Lotus rootlets are often pickled with rice vinegar, sugar, chili and/or garlic. It has a crunchy texture with sweet-tangy flavours. In Asian cuisine, it is popular with salad, prawns, seasame oil and/or coriander leaves.
Lotus roots have been found to be rich in dietary fiber, vitamin C, potassium, thiamin, riboflavin, vitamin B6, phosphorus, copper, and manganese, while very low in saturated fat.

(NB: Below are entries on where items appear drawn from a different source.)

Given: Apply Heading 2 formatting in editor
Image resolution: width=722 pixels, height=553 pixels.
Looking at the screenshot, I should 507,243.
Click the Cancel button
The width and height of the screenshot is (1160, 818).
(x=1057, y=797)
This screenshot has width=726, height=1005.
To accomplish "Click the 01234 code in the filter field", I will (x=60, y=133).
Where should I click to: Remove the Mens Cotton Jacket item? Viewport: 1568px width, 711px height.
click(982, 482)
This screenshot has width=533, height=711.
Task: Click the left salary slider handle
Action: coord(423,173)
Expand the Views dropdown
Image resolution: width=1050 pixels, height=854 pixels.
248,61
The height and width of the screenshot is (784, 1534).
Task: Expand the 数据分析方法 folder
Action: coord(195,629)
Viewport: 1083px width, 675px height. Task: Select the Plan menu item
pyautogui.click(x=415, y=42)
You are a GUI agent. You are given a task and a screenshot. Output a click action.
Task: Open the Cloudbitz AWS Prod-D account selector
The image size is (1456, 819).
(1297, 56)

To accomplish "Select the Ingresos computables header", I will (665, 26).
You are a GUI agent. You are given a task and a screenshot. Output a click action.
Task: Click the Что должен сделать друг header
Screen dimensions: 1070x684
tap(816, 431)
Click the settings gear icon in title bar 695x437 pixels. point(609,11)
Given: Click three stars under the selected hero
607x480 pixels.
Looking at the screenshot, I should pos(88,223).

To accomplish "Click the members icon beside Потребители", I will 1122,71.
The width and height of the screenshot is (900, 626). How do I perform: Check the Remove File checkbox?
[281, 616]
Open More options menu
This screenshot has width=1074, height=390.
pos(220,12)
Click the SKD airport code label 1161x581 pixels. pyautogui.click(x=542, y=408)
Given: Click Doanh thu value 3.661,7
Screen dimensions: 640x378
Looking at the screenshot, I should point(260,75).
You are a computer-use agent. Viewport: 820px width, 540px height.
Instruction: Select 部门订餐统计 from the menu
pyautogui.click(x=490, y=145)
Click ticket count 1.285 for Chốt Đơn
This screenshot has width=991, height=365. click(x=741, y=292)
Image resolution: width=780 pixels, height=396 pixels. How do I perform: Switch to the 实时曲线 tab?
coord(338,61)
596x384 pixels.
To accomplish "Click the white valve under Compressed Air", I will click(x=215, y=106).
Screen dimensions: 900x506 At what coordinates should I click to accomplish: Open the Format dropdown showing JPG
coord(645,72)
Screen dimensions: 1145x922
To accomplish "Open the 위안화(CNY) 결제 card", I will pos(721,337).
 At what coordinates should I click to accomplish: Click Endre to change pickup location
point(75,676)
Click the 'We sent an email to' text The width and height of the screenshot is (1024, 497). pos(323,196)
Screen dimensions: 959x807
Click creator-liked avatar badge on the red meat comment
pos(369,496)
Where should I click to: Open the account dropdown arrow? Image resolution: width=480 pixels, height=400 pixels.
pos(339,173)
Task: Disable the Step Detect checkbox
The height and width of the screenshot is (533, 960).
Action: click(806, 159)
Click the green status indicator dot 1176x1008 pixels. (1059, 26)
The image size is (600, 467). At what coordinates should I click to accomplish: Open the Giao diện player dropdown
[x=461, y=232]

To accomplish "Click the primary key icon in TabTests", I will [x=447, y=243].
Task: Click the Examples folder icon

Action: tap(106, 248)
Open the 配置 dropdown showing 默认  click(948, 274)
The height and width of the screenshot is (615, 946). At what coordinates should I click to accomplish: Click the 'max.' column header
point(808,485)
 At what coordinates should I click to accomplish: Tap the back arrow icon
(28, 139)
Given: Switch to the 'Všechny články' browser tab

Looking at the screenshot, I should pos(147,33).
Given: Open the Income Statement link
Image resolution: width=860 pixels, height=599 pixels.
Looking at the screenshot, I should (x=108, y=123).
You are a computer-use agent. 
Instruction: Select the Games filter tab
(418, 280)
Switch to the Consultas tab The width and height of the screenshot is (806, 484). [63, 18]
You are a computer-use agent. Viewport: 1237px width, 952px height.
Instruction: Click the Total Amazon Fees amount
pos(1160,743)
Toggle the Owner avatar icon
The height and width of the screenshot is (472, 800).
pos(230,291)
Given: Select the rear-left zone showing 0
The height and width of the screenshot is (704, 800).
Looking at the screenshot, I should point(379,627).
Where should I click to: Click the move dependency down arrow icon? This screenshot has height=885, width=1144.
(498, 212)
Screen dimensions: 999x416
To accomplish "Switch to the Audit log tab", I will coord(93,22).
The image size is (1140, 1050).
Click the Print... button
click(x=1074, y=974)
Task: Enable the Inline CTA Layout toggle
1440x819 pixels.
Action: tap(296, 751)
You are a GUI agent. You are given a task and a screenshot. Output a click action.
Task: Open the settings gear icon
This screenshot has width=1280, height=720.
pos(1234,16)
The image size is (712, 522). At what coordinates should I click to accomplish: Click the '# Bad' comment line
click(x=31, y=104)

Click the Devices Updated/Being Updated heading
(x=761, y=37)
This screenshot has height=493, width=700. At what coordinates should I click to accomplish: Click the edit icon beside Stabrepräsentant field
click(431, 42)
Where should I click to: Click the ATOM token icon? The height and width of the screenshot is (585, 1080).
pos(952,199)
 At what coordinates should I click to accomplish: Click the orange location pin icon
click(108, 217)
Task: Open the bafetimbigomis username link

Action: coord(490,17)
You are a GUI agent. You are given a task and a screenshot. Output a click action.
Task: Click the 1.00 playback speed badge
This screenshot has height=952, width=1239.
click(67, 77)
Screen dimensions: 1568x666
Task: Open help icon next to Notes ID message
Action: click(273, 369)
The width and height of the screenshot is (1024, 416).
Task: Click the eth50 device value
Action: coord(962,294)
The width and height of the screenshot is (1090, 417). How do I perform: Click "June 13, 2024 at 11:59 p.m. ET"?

The stamens can be dried and made into a fragrant herbal tea called liánhuā cha in Chinese, or (particularly in Vietnam) used to impart a scent to tea leaves. The lotus seeds or nuts (called liánzĭ, 蓮子; or xian liánzĭ, in Chinese) are quite versatile, and can be eaten raw or dried and popped like popcorn, phool makhana. They can also be boiled until soft and made into a paste, or boiled with dried longans and rock sugar to make a tong sui (sweet soup). Combined with sugar, lotus seed paste becomes one of the most common ingredients used in pastries such as mooncakes, daifuku, and rice flour pudding.
Various parts of the lotus are also used in traditional Asian herbal medicine.
Wikipedia on line free dictionary
These are flowering by the hundreds on the pond, and I am shooting them todeath!!!!!!!
Can you ever have too many shots of such a gorgeous flower?
I had no idea I had purchased a plant with so many food, and madicinal values!!!!